Contrast this with beam riding systems, in which the radar is pointed at the target and the missile keeps itself centered in the beam by listening to the signal at the rear of the missile body. In the SARH system the missile listens for the reflected signal at the nose, and is still responsible for providing some sort of "lead" guidance. The advantages are twofold. One is that a radar signal is "fan shaped" growing larger, and therefore less accurate, with distance. This means that the beam riding system is not terribly accurate at long ranges, while SARH is largely independent of range and grows more accurate as it approaches the target -- the "source" of the signal it listens for. Another addition is that a beam riding system must accurately track the target at high speeds, typically requiring one radar for tracking and another "tighter" beam for guidance. The SARH system needs only one radar set to a wider pattern.

SARH systems use continuous-wave radar for guidance. Even though most modern fighter radars are pulse Doppler sets, most have a CW function to guide radar missiles. A few Soviet aircraft, such as some versions of the MiG-23 and MiG-27, used an auxiliary guidance pod or aerial to provide a CW signal.
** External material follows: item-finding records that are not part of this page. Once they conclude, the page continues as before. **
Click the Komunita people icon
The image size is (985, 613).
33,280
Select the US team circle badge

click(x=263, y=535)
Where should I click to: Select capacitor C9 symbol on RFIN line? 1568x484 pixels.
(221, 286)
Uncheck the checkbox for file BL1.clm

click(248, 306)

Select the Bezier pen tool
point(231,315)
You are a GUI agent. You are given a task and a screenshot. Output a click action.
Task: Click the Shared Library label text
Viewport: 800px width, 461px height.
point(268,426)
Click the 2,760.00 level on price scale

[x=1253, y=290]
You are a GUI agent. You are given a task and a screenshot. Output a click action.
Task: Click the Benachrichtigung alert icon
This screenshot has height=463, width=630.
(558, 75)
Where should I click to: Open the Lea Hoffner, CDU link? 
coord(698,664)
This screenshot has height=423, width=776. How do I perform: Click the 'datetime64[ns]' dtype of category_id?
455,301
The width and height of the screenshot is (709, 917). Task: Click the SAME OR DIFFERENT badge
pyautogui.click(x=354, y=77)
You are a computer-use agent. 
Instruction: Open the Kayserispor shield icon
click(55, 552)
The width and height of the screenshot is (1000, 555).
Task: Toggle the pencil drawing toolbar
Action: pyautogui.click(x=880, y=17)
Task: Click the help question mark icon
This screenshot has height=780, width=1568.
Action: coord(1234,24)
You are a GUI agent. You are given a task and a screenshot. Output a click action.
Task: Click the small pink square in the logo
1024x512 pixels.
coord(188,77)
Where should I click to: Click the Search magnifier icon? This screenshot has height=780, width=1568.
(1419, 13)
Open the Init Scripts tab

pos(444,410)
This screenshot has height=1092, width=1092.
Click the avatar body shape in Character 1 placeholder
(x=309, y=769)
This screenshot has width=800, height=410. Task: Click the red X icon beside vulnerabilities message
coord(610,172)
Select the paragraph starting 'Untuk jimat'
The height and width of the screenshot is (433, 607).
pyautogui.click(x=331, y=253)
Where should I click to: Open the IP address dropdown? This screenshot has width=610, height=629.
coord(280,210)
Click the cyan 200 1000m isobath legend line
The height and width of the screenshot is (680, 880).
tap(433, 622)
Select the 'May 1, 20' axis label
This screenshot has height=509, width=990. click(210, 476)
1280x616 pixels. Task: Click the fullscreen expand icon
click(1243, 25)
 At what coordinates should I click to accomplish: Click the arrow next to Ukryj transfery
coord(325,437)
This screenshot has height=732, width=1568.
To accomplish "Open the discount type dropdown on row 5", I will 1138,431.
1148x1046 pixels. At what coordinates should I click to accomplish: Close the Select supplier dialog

SARH missiles require the tracking radar to lock on to the target and then illuminate it for the entire duration of the missile's flight. This could leave the launch aircraft vulnerable to counterattack, as well giving the target's electronic warning systems time to detect the attack and engage countermeasures. Recent-generation SARH weapons have superior electronic counter-countermeasure (ECCM) capability, but the system still has fundamental limitations. The modern trend is towards missiles such as AIM-120 AMRAAM or MICA, which use an initial lock-on by the firing aircraft to illuminate the target and then steer the missile to the target area by inertial guidance before activating a terminal guidance system (based on active radar or infrared homing) for the final attack. Some of these weapons, like AMRAAM, allow the firing aircraft to update the missile with mid-course updates via datalink, but otherwise allow the weapon to be "fire and forget" (a.k.a. "launch and leave"), allowing the attacker to move on to other targets.

The combat record of SARH missiles has been unimpressive. During the Vietnam War, USAF and US Navy fighters armed with AIM-7 Sparrow attained a success rate of barely 10%. Even though some of the failures were attributable to mechanical failure or pilot error, the intrinsic accuracy of these weapons is relatively low, and they are better suited to interceptor missions than to dogfighting.